Questi scenari reali portano però spesso a rivolte e rivoluzioni: guardiamo ai giovani come protagonisti, in Europa e in Asia, di movimenti di opposizione, alla ricerca di un orizzonte utopico, attraverso una grande varietà di forme di protesta e di obiettivi concreti: dalle grandi mobilitazioni francesi urbane, contro la riforma delle pensioni (ne dà conto Marco Spagnuolo), e rurali, contro i mega-bacini idrici artificiali (ne scrive Borne), al movimento delle periferie di Lisbona, su cui Livia Apa ha interrogato Flávio Almada, fino alle grandi proteste contro il progetto di revisione legislativa in Israele, letta con accenti critici da Amira Hass (di cui Giovanni Pillonca ha tradotto per noi un’intervista con Alex Kane). E poi le grandi proteste iraniane, delle quali torniamo a occuparci con un contributo di Rassa Ghaffari, e i movimenti in Thailandia e in Birmania, di cui ci scrive Emanuele Giordana. La sezione è chiusa da un’analisi dei complessi rapporti tra giovani e potere in Cina, proposta da Lin Lili e Diego Gullotta. “Jîn, Jiyan, Azadi” in Iran, “Vida Justa” a Lisbona, “Il n’y a pas que le travail dans la vie” in Francia, “Let’s Tea and end dictatorship!” nel Sudest asiatico, “Tang ping” in Cina, sono slogan o meme che hanno in comune una cosa: la parola vita o l’evocare un gesto di vita quotidiana come prendere il tè o sdraiarsi, per rivendicare quell’utopia che ci sembra di intravedere: riappropriarsi della vita – intesa come tempo, salute mentale, relazioni sociali, ambiente, diritto alla città – in tutti i suoi aspetti materiali e simbolici.

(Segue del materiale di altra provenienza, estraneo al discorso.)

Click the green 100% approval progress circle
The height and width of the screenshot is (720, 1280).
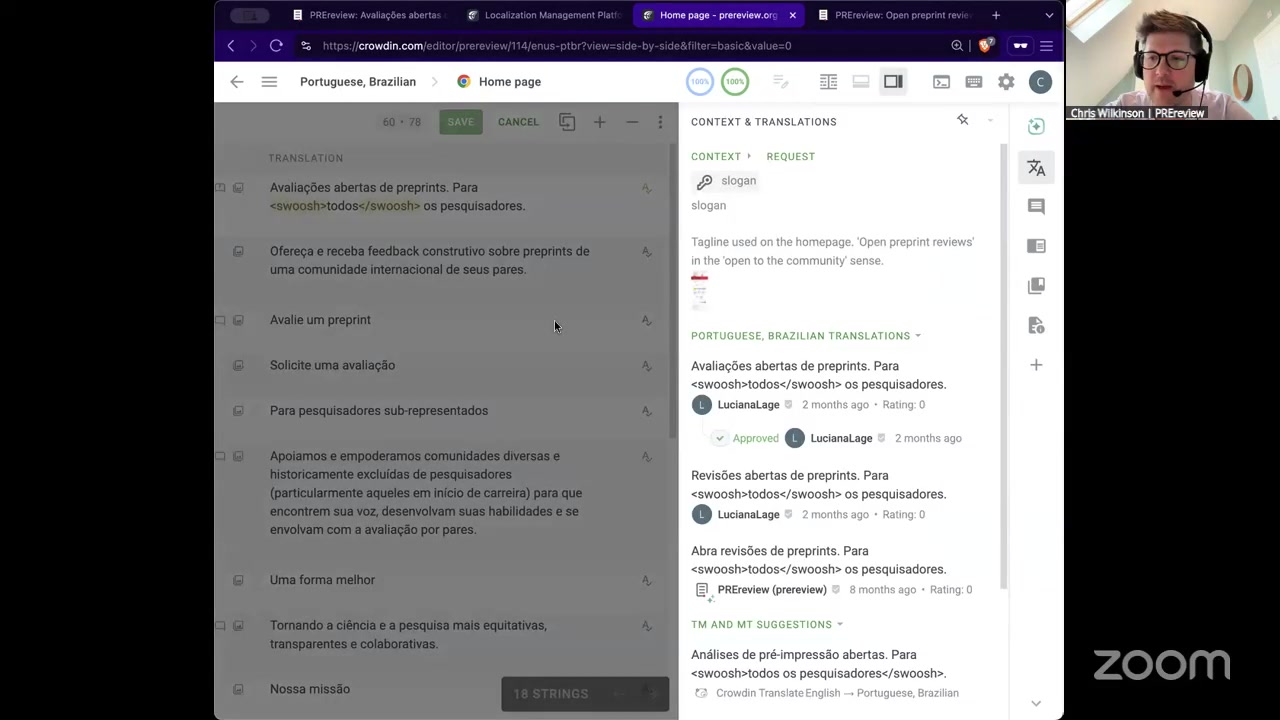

Nel numero vi sono poi due ricordi importanti. Il primo è per Rocco Scotellaro, intellettuale e poeta lucano di cui nel 2023 ricorre il centenario della nascita: pubblichiamo tre sue poesie, una riflessione di Marco Gatto e alcuni stralci dell’editoriale (scritto da Raniero Panzieri) che la rivista Mondo Operaio dedicò al meridionalismo di Scotellaro nel 1955. Il secondo ricordo è per Franco Rotelli, una delle figure più importanti del movimento dell’antipsichiatria in Italia, scomparso lo scorso 16 marzo. Dell’opera di Rotelli – di cui riproponiamo un intervento sul carcere, del 1984, scrivono Carmen Roll e Ota de Leonardis.
Le illustrazioni di questo numero sono di Paolino Flore, mentre l’immagine di copertina è, ancora, di Fabian Negrin.